# Flow around heavily hardscaped tanks



## Henry (26 Aug 2014)

Hi guys,

Just wondering how you manage to get good flow around tanks with a large amount of hardscape? I'm currently working on a 'scape with a lot of wood and banked substrate and I'm concerned with getting water around it effectively.

Here's what I'm working with:





To get flow to the stems behind the wood on the right, I'll need to have the outlet directed round the back of it. Won't this prevent decent flow to the plants in front? How do others overcome this sort of thing? I hope I'm not being too neurotic, I'm just wanting to cover all bases.

Fankoo.


----------



## nickmcmechan (26 Aug 2014)

I'm no expert but I'm thinking a spray bar spanning the left hand side of the tank, perhaps coupled with a power head beside it at the back


----------



## James O (26 Aug 2014)

A spraybar along the back will cause quite a lot of lift in the water below the jets so the area behind will have some movement.  If it's not enough then a powerhead on the lhs firing behind will help.  

To be honest tank looks small enough for just the spraybar to work unless it's unbelievably heavily planted


----------



## clonitza (27 Aug 2014)

**PROVIDED MATERIAL**
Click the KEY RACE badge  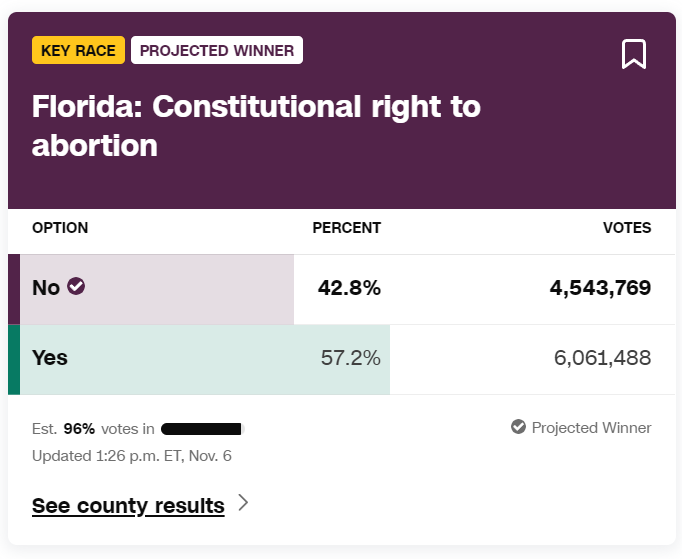79,50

**WHAT TO WORK ON**
Reproduce the full forum thread above about flow around heavily hardscaped tanks, word for word.

**RESULT BELOW**
# Flow around heavily hardscaped tanks



## Henry (26 Aug 2014)

Hi guys,

Just wondering how you manage to get good flow around tanks with a large amount of hardscape? I'm currently working on a 'scape with a lot of wood and banked substrate and I'm concerned with getting water around it effectively.

Here's what I'm working with:





To get flow to the stems behind the wood on the right, I'll need to have the outlet directed round the back of it. Won't this prevent decent flow to the plants in front? How do others overcome this sort of thing? I hope I'm not being too neurotic, I'm just wanting to cover all bases.

Fankoo.


----------



## nickmcmechan (26 Aug 2014)

I'm no expert but I'm thinking a spray bar spanning the left hand side of the tank, perhaps coupled with a power head beside it at the back


----------



## James O (26 Aug 2014)

A spraybar along the back will cause quite a lot of lift in the water below the jets so the area behind will have some movement.  If it's not enough then a powerhead on the lhs firing behind will help.  

To be honest tank looks small enough for just the spraybar to work unless it's unbelievably heavily planted


----------



## clonitza (27 Aug 2014)